The next day, during a meeting, I got some texts.
This is what I saw when I snuck a peak at what was making my phone blow up. I didn't quite get it. Was she having computer trouble? You know how you read the last text first and then have to scroll up to reveal the mystery? Yeah? Well...revealed:
My coworkers paused. It looked like I was smiling at my pants but I was catching the first glimpse of what my wife was dealing with. While I sipped endless complimentary beverages and talked about the future of tech, my wife was stuck in her own kind of special Hell.
I excused myself and engaged communication with ground zero. I couldn't share any pleasantries or how I was so tired from the plane ride or anything remotely outside the narrow borders of exactly WTF my wife should do to free her kitchen, her children, her life from her most loathed species.
She had to get Quin to soccer practice and she did not want to come home to a mouse, dead or alive, in the kitchen window. All I could think to do was cut the screen and see if it could figure its way out.
It had seemed like the most practical idea, but we were dealing with some language barriers. I must say that I don't always laugh at my wife's frustrating predicaments, but this was amazing.
It was communication quiet for a while. A growing number of my coworkers waited with me for the next message. Some were grossed out, others critical of the laughter tears running down my face, and others in awe of her determination.
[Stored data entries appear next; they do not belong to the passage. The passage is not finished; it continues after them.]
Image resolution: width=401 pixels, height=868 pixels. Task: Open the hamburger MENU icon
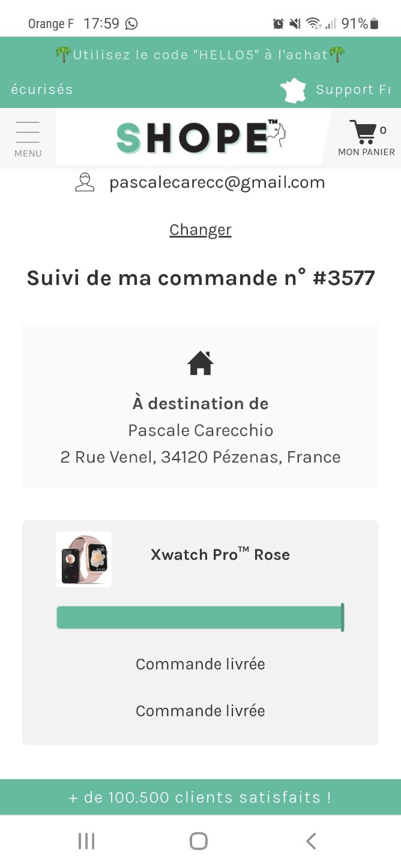28,131
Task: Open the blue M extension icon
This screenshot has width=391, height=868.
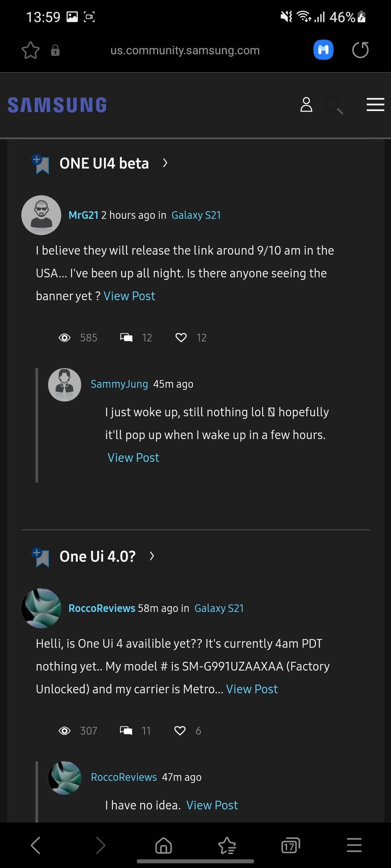Action: pos(323,50)
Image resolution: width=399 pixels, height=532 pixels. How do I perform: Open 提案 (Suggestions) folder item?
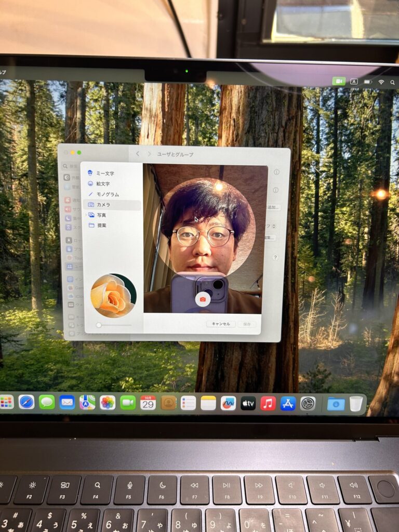click(101, 225)
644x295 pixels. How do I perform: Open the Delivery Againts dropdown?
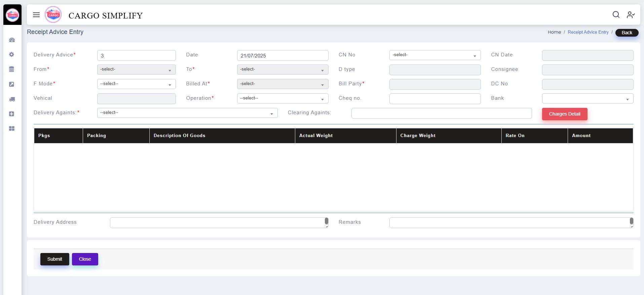point(187,113)
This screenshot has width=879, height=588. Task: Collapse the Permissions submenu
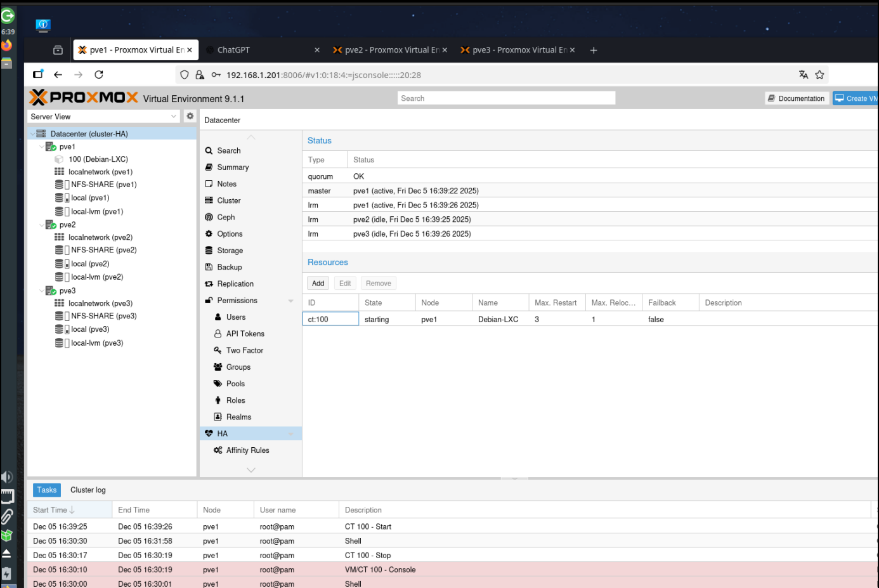[x=291, y=300]
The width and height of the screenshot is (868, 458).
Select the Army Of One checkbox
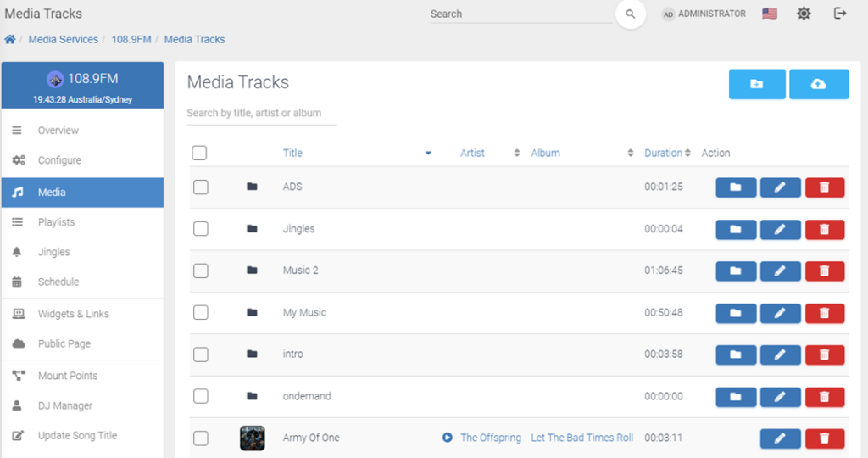click(x=200, y=438)
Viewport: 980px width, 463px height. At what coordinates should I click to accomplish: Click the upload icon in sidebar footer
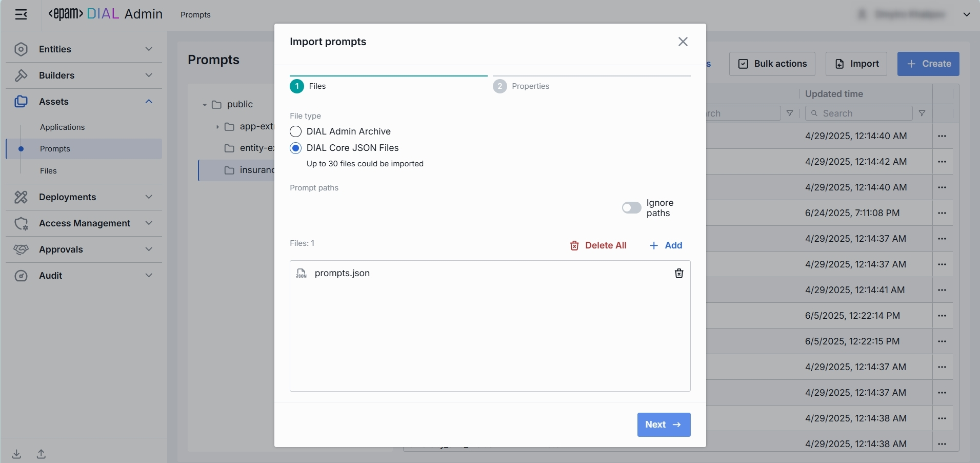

Finally, we got the news...
By this time I was walking from our corporate office (near Seattle) to the hotel with my traveling peers. I nearly walked into a street sign as I glued my eyes to my phone's unveiling of the dramatic ending.
She had freed the mouse. There was much relief literally across the nation as my wife wasn't going to have to burn the kitchen.
Although there has been a change to the landscape. I've come home to mousetraps everywhere. A war zone. Innocence lost.
For whatever laughing I did yesterday, I may have just paid the price by stepping on one.